§ **Action item**
Stop at the line containing "Task: Click the pattern": repeat exactly every line of the entries below from the first up to it, plus that line, with pictures omitted.

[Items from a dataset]
# # # # #

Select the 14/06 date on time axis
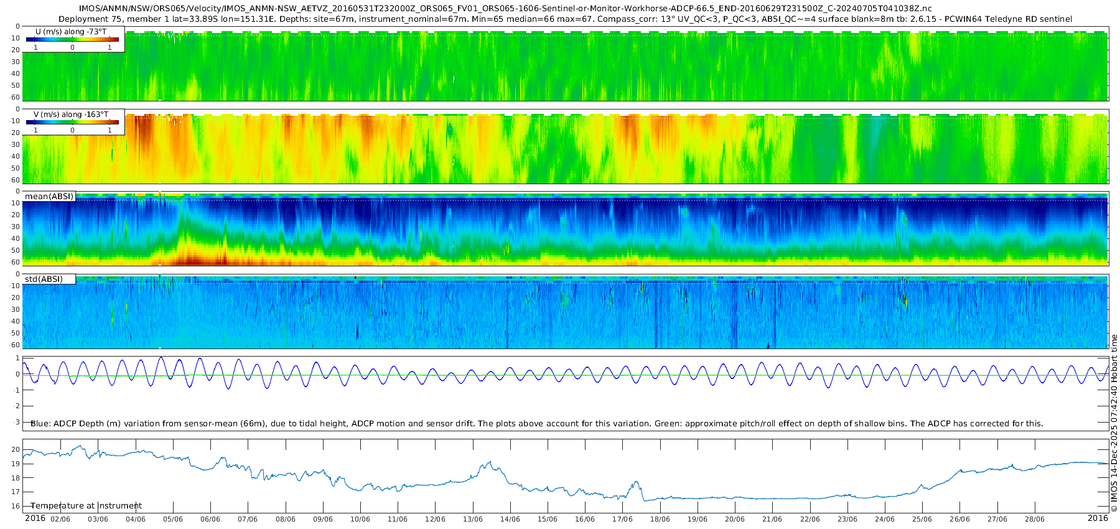click(x=510, y=519)
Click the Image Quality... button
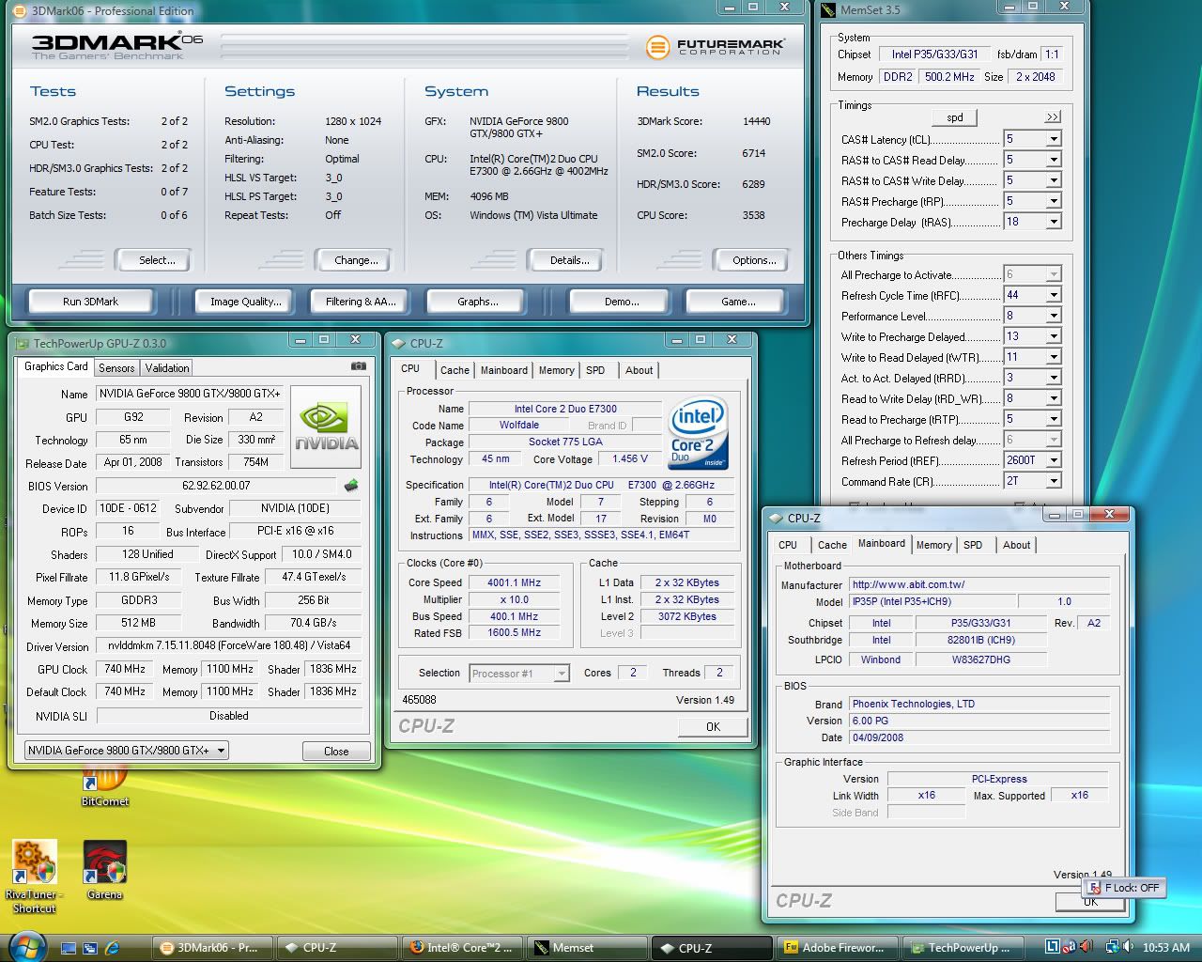The height and width of the screenshot is (962, 1202). pos(245,302)
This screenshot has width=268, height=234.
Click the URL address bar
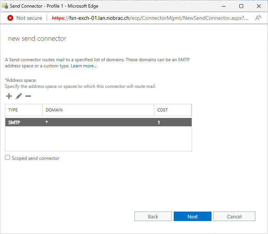click(x=150, y=18)
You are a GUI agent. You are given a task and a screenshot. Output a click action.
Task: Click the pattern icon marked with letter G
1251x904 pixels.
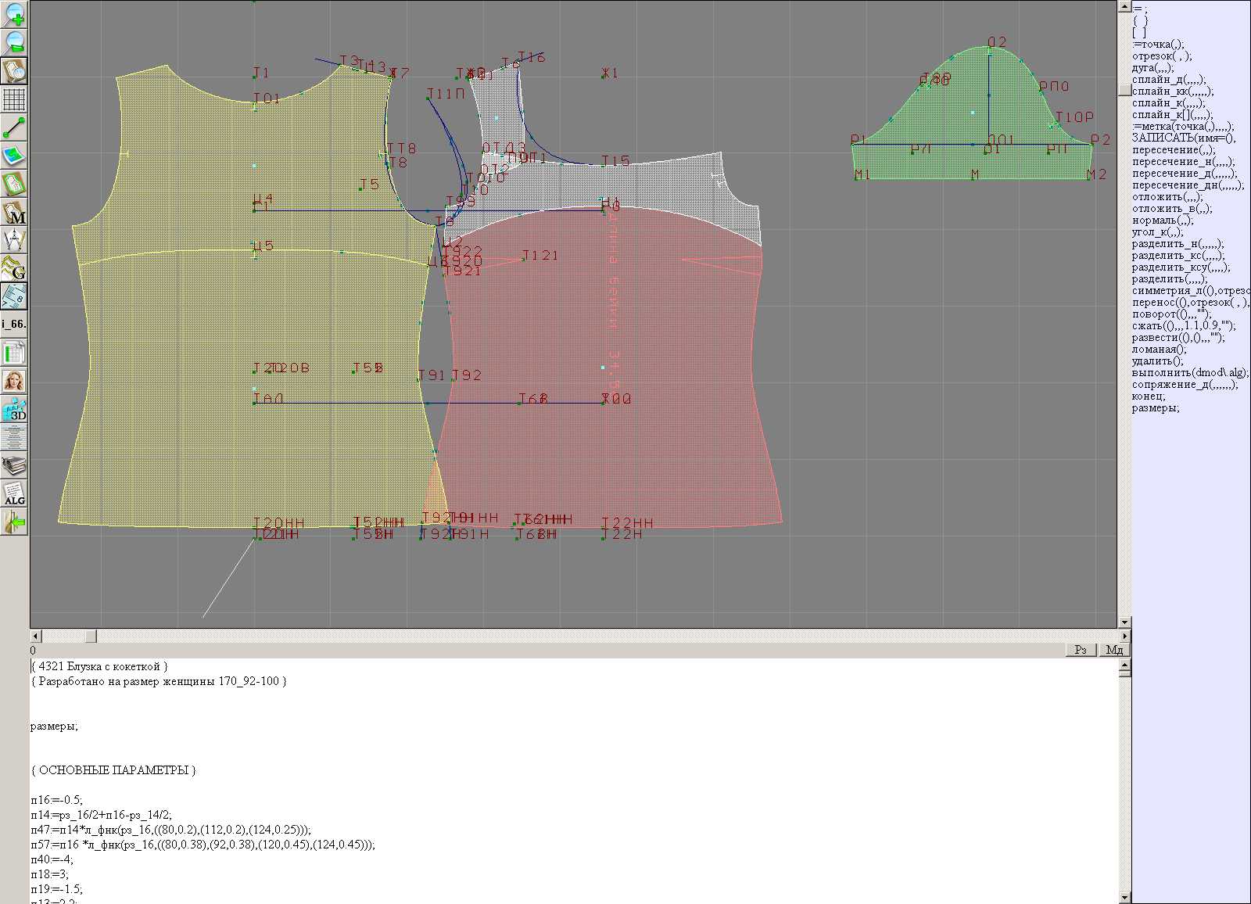point(14,268)
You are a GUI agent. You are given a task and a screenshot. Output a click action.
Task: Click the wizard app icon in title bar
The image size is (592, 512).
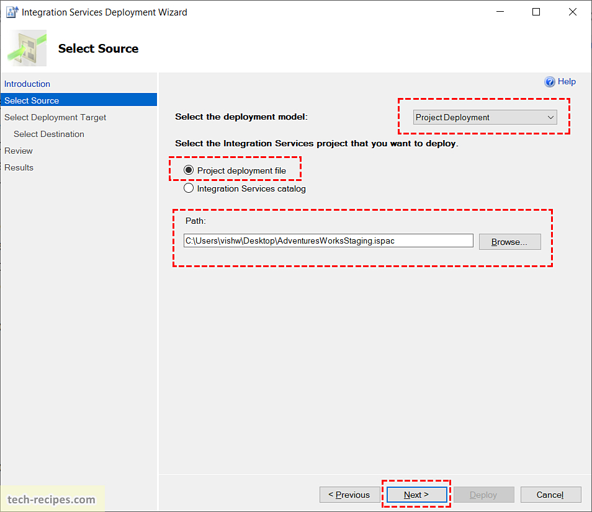(12, 12)
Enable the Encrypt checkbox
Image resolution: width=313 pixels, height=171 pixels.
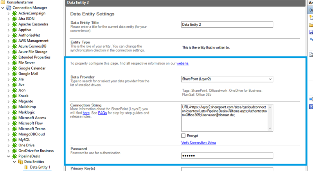coord(183,135)
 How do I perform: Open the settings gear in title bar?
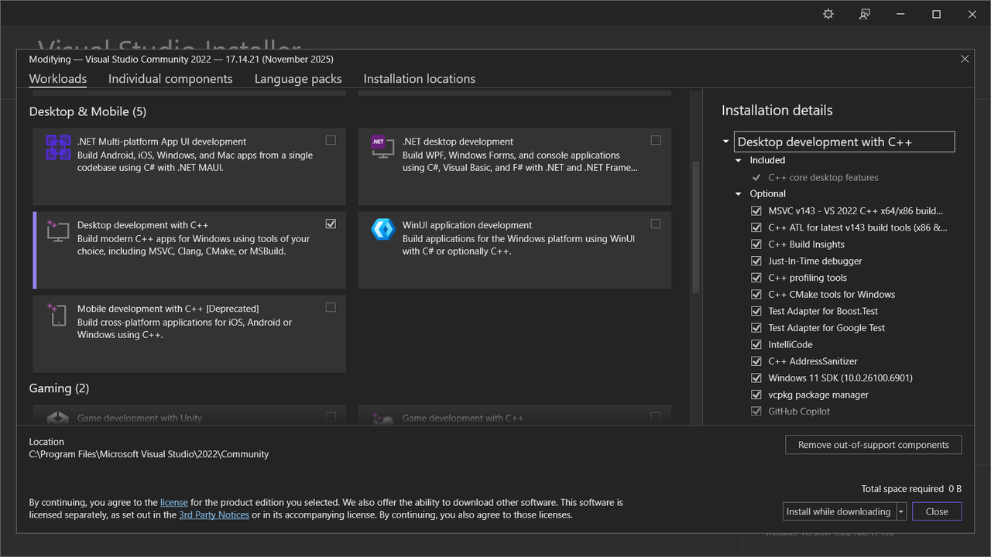[828, 14]
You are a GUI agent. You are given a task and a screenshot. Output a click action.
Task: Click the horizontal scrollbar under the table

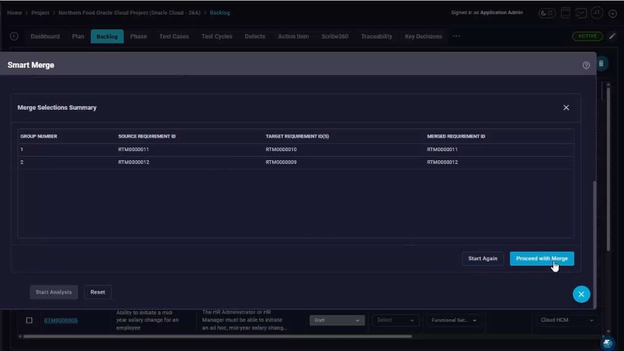coord(217,336)
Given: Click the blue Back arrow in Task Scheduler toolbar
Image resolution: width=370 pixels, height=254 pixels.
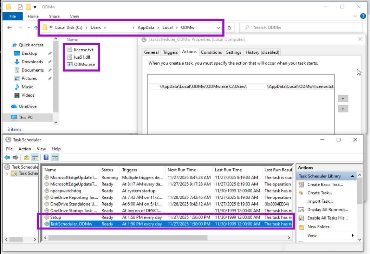Looking at the screenshot, I should click(x=7, y=157).
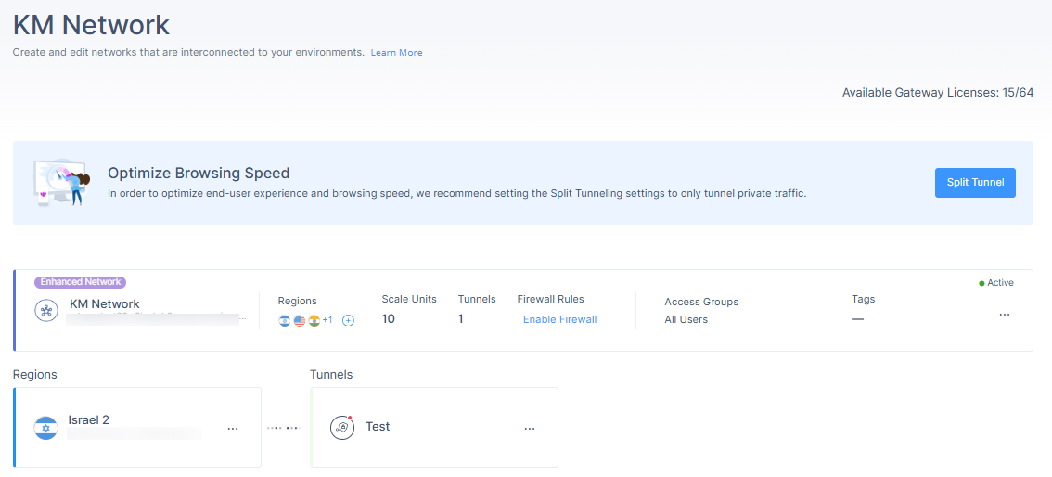Select All Users under Access Groups
This screenshot has height=477, width=1052.
click(x=686, y=319)
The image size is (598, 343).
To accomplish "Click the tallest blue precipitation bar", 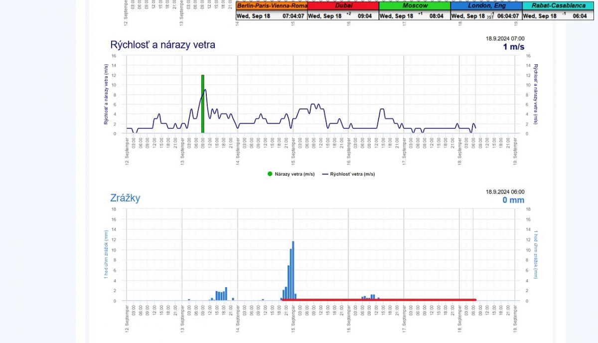I will pos(293,270).
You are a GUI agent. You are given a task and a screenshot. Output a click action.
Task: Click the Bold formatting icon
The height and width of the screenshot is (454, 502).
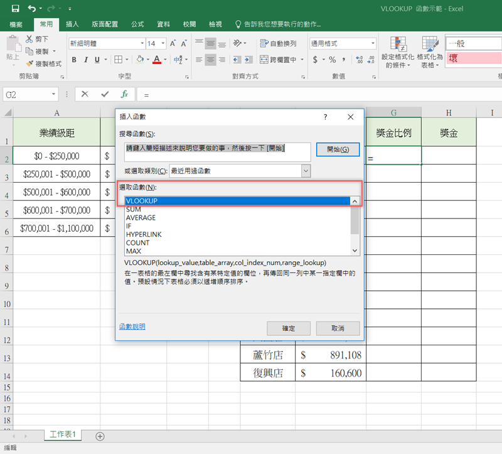coord(74,60)
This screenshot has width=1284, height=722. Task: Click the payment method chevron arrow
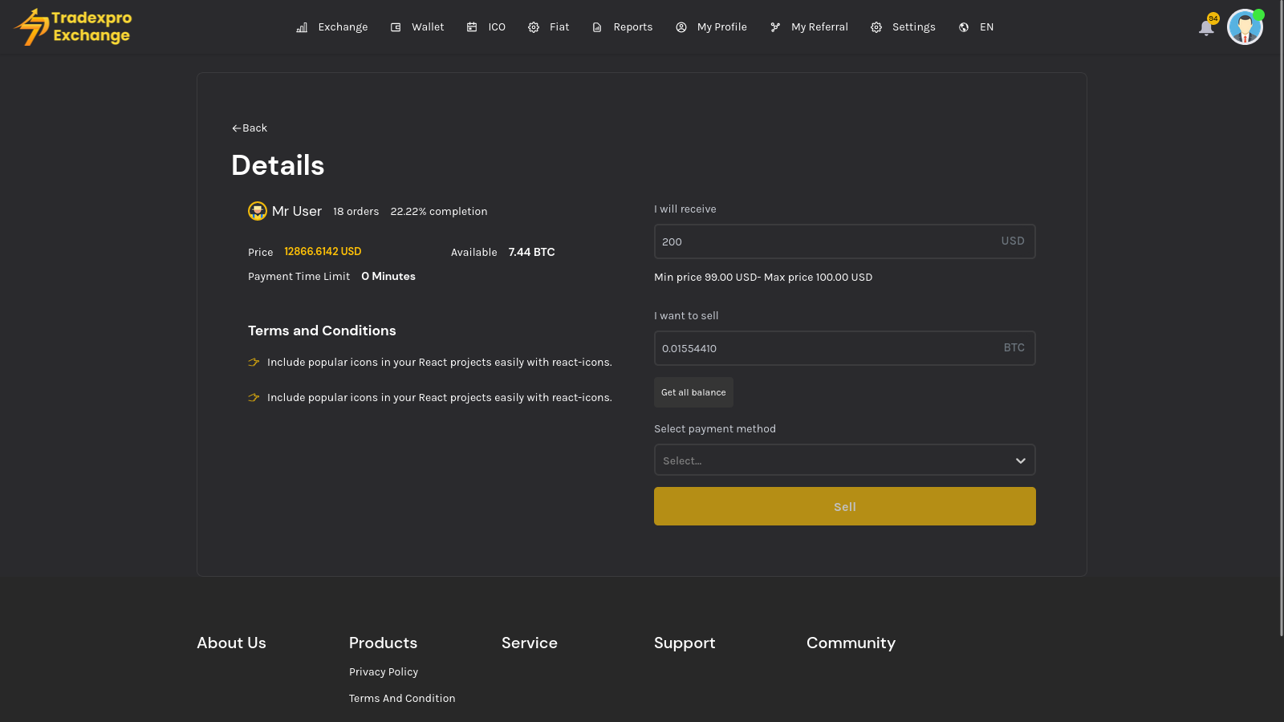(1020, 460)
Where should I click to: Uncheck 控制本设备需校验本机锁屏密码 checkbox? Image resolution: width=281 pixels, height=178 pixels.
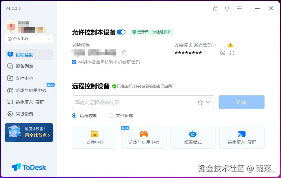[x=74, y=62]
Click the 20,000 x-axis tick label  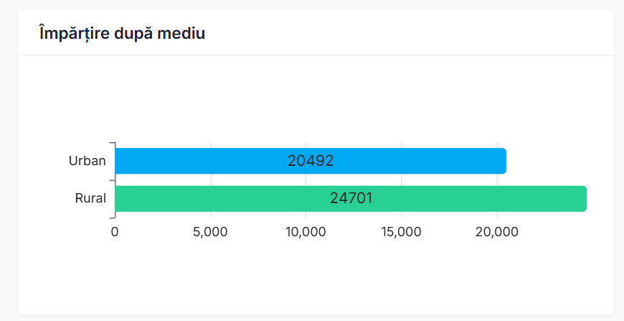(497, 232)
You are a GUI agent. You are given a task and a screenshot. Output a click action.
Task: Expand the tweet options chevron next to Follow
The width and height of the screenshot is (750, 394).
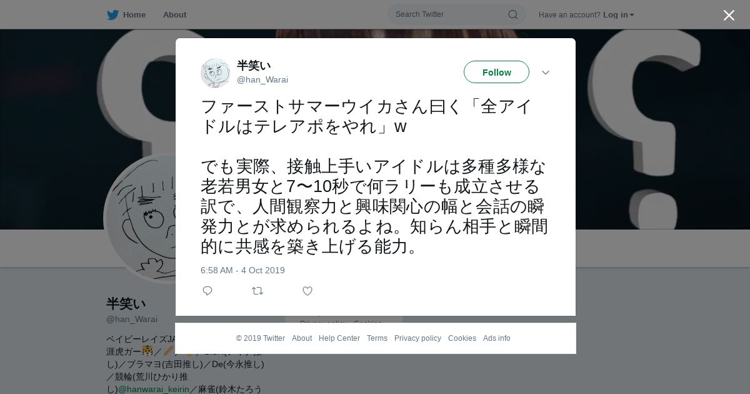[545, 73]
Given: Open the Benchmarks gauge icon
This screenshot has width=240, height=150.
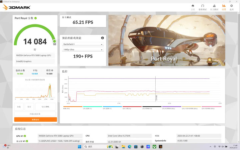Looking at the screenshot, I should click(203, 6).
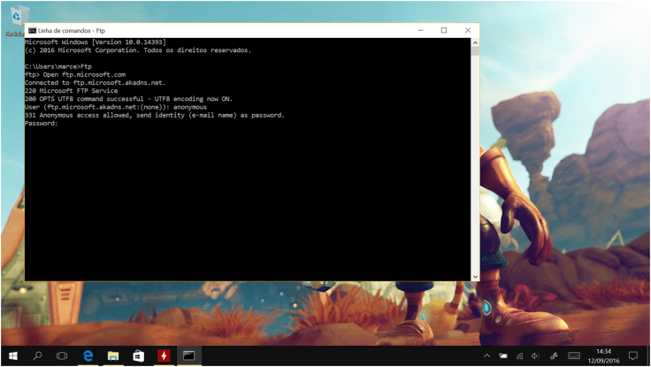Image resolution: width=651 pixels, height=367 pixels.
Task: Launch Microsoft Edge from the taskbar
Action: [x=88, y=356]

# # # # #

§ **Solution**
Select the 14/06 date on time axis
click(x=510, y=519)
Click the Image Quality... button
The height and width of the screenshot is (962, 1202). pos(245,302)
This screenshot has width=268, height=234.
Click the URL address bar
click(x=150, y=18)
You are a GUI agent. You are given a task and a screenshot. Output a click action.
Task: Click the pattern icon marked with letter G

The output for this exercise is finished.